Onze membres du CAD de l’OCDE ont annoncé publiquement des réductions de leur APD pour la période 2025-27. Ensemble, ces pays comptaient pour près des trois quarts de l’APD totale en 2024, ce qui explique le choc brutal que ces annonces représentent pour la coopération internationale pour le développement. Quatre d’entre eux - Allemagne, États-Unis, France et Royaume Uni - représentaient près des deux tiers cumulés de l’APD totale au cours de la dernière décennie, près d’un quart pour les seuls États-Unis. 2024 a été la première année depuis 1995 où ces quatre fournisseurs ont tous simultanément diminué leurs budgets d’APD. Les nouvelles baisses annoncées signifient que pour la première fois de l'histoire, une baisse de l’APD nette de ces quatre fournisseurs pourrait être enregistrée en 2025, pour la deuxième année consécutive.
En dépit des augmentations de l’APD prévues par la Corée, l’Espagne et l’Irlande - et des engagements d'autres membres de maintenir leurs niveaux élevés existants d’APD (Danemark, à 0.7% du RNB, Norvège et Luxembourg, à 1 % chacun du RNB) ou d'atteindre des objectifs spécifiques en matière de ratio APD/RNB - l’APD devrait en 2027 retomber aux niveaux inférieurs à 2020.
L’APD joue des rôles différents dans la combinaison de financements dont dispose chaque pays bénéficiaire. Dans les PMA et dans certains pays d’Afrique subsaharienne, les financements concessionnels comme l’APD représentent la plus grande partie des apports financiers internationaux lorsque l'investissement direct étranger est faible et volatile, et que le coût élevé du capital entrave l'accès à d'autres sources.
En 2025, les États‑Unis ont annoncé une baisse considérable de leur aide étrangère.
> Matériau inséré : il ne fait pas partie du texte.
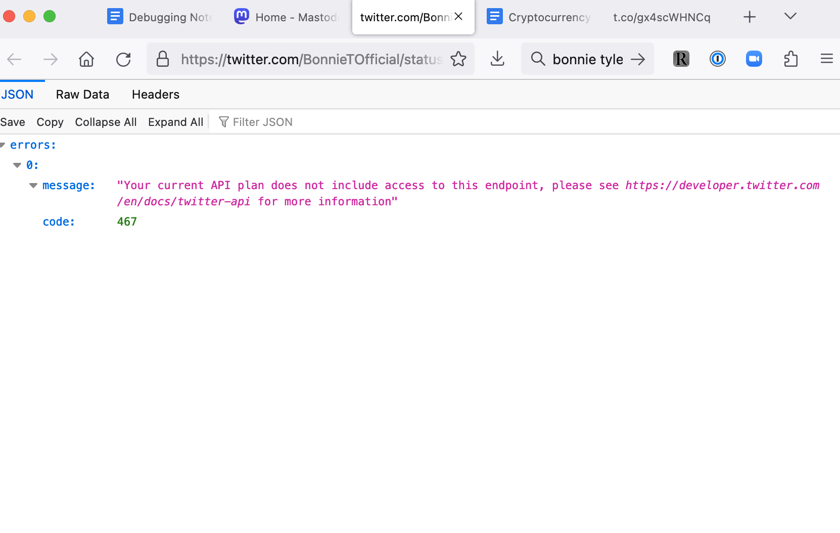
Task: Reload the current page
Action: click(x=123, y=59)
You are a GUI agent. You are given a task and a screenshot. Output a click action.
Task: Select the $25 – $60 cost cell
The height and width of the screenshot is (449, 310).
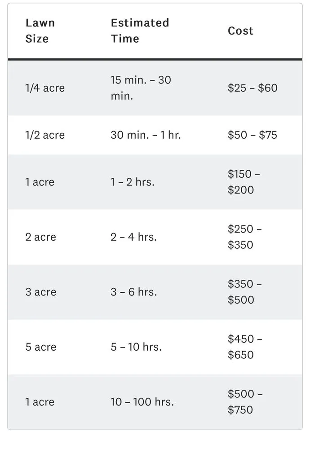(x=252, y=88)
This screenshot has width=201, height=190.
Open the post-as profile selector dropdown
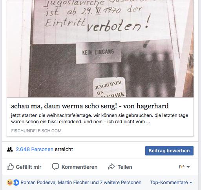pos(184,167)
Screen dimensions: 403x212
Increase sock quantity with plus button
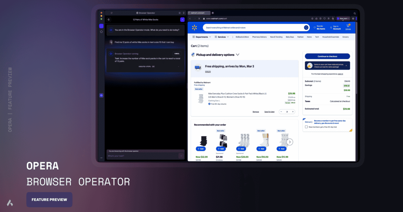tap(293, 111)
L’APD bilatérale destinée aux PMA pourrait enregistrer une baisse comprise entre 13 % et 25 % en 2025, après avoir déjà reculé de 3 % en 2024 (données préliminaires). Pour les pays d’Afrique subsaharienne, la baisse devrait s’établir dans une fourchette de 16 % à 28 %, après un recul de 2 % en 2024. Dans le scénario de réduction la plus forte (réduction de 17 % de l’APD totale), ces pays pourraient perdre environ un quart de leur APD pour la seule année 2025.
D’après les projections, l’APD bilatérale fournie aux PMA et aux pays d’Afrique subsaharienne pour 2025 serait la plus basse depuis le milieu des années 2000. S’agissant des PMA, l’aide bilatérale diminue année après année depuis 2022 et devrait continuer de reculer.
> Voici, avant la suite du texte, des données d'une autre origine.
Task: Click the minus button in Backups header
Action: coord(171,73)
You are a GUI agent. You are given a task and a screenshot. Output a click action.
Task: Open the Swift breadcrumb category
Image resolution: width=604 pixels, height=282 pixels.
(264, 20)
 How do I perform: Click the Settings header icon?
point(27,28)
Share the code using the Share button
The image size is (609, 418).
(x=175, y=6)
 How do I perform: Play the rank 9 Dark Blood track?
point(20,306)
Les principaux fournisseurs d’APD, aussi bien directe que transitant par des organisations multilatérales qu’ils financent, sont depuis toujours actifs dans les PMA et en Afrique subsaharienne. En outre, par comparaison aux autres apports financiers internationaux ciblant ces pays, l’APD y joue un rôle essentiel, puisqu’elle représente une part importante de leur RNB (1.6 % dans les PMA et 2.2 % dans les pays d’Afrique subsaharienne en moyenne en 2023) et du budget national.